* _EXCERPT_:

_ _ _

Linear Workflow and Gamma Correction
Monitors and TV screens
are set up to display images with a gamma correction of 2.2. Before our
integration of the linear setup we would have been working to a gamma corrected
rendered image; all textures, lighting, in fact any colour information would
have been corrected too.
Working in Linear means
there is no gamma correction occurring during the cg creation process so all
textures and lighting should work “uncorrected”. Without a gamma correction,
you work in an intended 0-1 linear colour-space, meaning colour intensity
values look as they’re supposed to.
8Bit / 16Bit / 32Bit (Float) Files
Digital images are a
massive assemblage of numbers. A pixel is merely a solid color or tone defined
by numeric values. The earliest computer systems were able to assign a value of
1 or 0 to any single pixel. It was either black or white—a 1-bit file—and was
unable to produce a suitable image. What about a 2-bit system? The numeric
value can be 00, 01, 10 or 11. This encoding of a pixel could produce four
possible pixel densities or shades: white, light gray, dark gray or black—not a
very useful system if your goal is to reproduce a full-tone image.
1bit can describe 2 values=
0-1
2bit can describe 4 values=
00-01-10-11
3bit can describe 8 values=
000-001-010-011-111-101-110-100
4bit can describe 16
values= 0001-0011-0111-1111-1010…etc
5bit can describe 32
values= 00001-00011-00101-10101…etc
6bit can describe 64
values= 000001-101010-110110…etc
7bit can describe 128
values= 0000001-1011101-0110110…etc
8bit can describe 256
values= 00000001-10011010-01011101…etc
If you have three
color channels such as Red, Green and Blue, and each channel uses 256 tones
from black to white, you can now create what's known as a 24-bit color image. A
three-channel 8-bit file has the potential to describe 16.7 million colors (256
x 256 x 256).
8bit, 16bit, 32bit data
refer to the amount of data that can be stored in a rendered image file. More
data provides higher colour values. Higher colour values allow more flexibility
in the compositing stages when grading and tweaking contrast. Nuke can read
32bit files like EXR’s. Flame can only read up 12bit (or it will read 16bit
(short) but will convert it down to 12bit). 16bit (half) and 32bit (float) will
use decimal values to specify values in even more minute detail. Flame cannot
read decimal float values like 16bit (half) or 32bit (float), so instead use
16bit (short), as this uses intergers not decimals.
EXR’s and Outputting Passes
A typical 8bit file (e.g.

_ _ _

* _SET OF TASKS_:
a) According to the linear workflow page, which shades could a 2-bit system produce? List them all.
b) Pick up the linear workflow page right after its final words and keep writing it.
The entries after the linear workflow page can be skipped for this work.

_ _ _

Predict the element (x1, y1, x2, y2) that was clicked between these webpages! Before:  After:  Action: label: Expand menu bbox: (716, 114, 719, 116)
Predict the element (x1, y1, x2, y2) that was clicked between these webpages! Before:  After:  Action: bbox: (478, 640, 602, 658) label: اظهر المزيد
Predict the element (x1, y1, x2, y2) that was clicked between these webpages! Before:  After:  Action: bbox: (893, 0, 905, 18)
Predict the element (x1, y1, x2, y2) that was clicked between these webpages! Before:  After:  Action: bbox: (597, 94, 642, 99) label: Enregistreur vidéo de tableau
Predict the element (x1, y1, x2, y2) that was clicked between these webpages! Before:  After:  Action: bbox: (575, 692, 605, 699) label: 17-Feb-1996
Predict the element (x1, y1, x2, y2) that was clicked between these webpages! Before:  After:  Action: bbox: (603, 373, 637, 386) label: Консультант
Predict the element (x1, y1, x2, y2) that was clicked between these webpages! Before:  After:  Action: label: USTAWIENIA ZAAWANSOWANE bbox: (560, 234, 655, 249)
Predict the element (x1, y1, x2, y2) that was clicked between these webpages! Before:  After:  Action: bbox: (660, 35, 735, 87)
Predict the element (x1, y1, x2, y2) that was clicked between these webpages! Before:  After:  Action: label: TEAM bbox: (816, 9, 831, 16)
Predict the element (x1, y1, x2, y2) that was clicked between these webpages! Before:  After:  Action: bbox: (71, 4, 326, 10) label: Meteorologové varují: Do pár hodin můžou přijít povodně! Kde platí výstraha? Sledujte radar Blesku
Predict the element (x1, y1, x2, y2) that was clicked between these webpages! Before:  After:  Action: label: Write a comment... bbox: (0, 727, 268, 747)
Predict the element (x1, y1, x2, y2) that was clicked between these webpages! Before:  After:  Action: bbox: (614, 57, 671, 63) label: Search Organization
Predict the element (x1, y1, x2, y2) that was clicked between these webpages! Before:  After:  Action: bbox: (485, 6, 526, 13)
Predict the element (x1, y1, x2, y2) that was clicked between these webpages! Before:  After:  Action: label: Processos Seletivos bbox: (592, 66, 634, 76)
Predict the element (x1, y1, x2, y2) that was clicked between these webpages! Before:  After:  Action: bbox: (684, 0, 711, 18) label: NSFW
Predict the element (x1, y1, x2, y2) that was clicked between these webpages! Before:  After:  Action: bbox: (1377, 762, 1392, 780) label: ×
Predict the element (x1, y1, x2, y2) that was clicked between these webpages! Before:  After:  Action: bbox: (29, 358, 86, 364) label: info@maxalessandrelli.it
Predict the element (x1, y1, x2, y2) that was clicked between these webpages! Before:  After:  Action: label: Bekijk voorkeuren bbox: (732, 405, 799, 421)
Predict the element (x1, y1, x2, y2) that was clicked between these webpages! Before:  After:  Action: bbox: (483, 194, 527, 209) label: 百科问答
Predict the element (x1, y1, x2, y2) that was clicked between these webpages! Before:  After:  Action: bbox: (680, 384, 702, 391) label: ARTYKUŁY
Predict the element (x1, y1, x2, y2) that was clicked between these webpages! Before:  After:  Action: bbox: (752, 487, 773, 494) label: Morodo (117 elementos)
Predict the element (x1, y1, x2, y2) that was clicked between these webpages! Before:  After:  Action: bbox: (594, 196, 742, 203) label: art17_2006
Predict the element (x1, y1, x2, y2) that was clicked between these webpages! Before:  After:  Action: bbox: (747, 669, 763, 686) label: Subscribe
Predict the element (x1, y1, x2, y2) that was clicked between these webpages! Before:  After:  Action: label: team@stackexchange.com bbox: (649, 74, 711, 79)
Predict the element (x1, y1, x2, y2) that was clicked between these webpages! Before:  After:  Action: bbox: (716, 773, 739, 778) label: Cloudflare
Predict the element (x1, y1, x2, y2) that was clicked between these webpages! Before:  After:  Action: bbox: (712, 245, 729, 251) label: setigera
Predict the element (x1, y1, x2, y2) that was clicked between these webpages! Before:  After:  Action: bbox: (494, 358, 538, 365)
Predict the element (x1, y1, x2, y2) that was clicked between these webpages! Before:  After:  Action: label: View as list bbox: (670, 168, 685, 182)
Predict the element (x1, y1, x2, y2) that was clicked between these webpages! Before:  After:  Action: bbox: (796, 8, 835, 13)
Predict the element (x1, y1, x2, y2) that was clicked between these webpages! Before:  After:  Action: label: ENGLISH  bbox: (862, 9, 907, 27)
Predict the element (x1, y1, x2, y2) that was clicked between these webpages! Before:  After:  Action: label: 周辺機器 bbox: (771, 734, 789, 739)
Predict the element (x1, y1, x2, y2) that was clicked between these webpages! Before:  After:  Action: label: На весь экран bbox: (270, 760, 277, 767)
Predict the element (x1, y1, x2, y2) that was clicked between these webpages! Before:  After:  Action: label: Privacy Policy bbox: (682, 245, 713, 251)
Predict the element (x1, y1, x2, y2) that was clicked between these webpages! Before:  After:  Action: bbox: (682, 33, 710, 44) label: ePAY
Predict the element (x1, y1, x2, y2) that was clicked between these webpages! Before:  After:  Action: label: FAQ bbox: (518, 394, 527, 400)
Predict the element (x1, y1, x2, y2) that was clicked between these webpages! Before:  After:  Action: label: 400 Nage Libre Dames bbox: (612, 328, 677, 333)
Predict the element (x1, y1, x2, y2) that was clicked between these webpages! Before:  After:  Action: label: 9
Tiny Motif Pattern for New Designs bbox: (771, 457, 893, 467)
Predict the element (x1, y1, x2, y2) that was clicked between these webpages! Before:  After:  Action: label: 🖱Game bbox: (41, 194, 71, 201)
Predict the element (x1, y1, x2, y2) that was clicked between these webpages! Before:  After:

_ _ _

* _ANSWERS PROVIDED_:
a) White, light gray, dark gray, and black.

b)
sgi or jpg) will consist of 3 channels: red, green, blue; and possibly an extra
4th channel if it carries an embedded alpha (RGBA). An EXR file is
capable of holding 32bit data, and so can carry many more channels. Maya will
allocate individual passes to these channels which can be read and split out
using nuke (see Maya Notes for setting up passes).
This is great but what if
we don’t want these passes to all be contained in one file, but we want to
access them in their own sequence?! Huh? Well?
Easy - in maya > render
settings, insert <RenderPass> into “File name prefix”.
Also in the “Custom Naming
String” type XXX<RenderPass>XXX. This will give the file name a more
descriptive title making it easier to understand in Nuke.
Shuffle Passes Out of an EXR
Trick: Use Alpha or Luminance as Mask
Passes and what they do
RAW = lighting information
LEVEL = Texture/colour
information
Direct Irradiance – (diffuse RAW) Direct lighting information, looks like shading effect you get on Lambert materials.
Diffuse Material Colour - (diffuse LEVEL) Is the raw material colour like
surface shader, no shading or highlights.
Multiply these together to get the result, Diffuse.
After this, you will want to add or 'Plus' the Reflection, Specular and Refraction Passes to build up the Beauty.
Multiply these together to get the result, Diffuse.
After this, you will want to add or 'Plus' the Reflection, Specular and Refraction Passes to build up the Beauty.
Indirect – catches Final Gather and any indirect lighting information, colour bounce and
occlusion emitted from objects. You will want to add this to your beauty if you've got FG on.
Matte – creates a matte pass of the objects in the pass.
Building diffuse with shadow = diffuse No Shadow - Shadow Raw
1. irradiance with shadow = irradiance No Shadow - Shadow raw
2. diffuse with shadow = take the result of irradiance with shadow (step 1) x diffuse material colour
Although this does look correct, you shouldn't composite passes together with a multiply as the calculation can give you bad anti-aliasing results especially when pushed too far with extra grading.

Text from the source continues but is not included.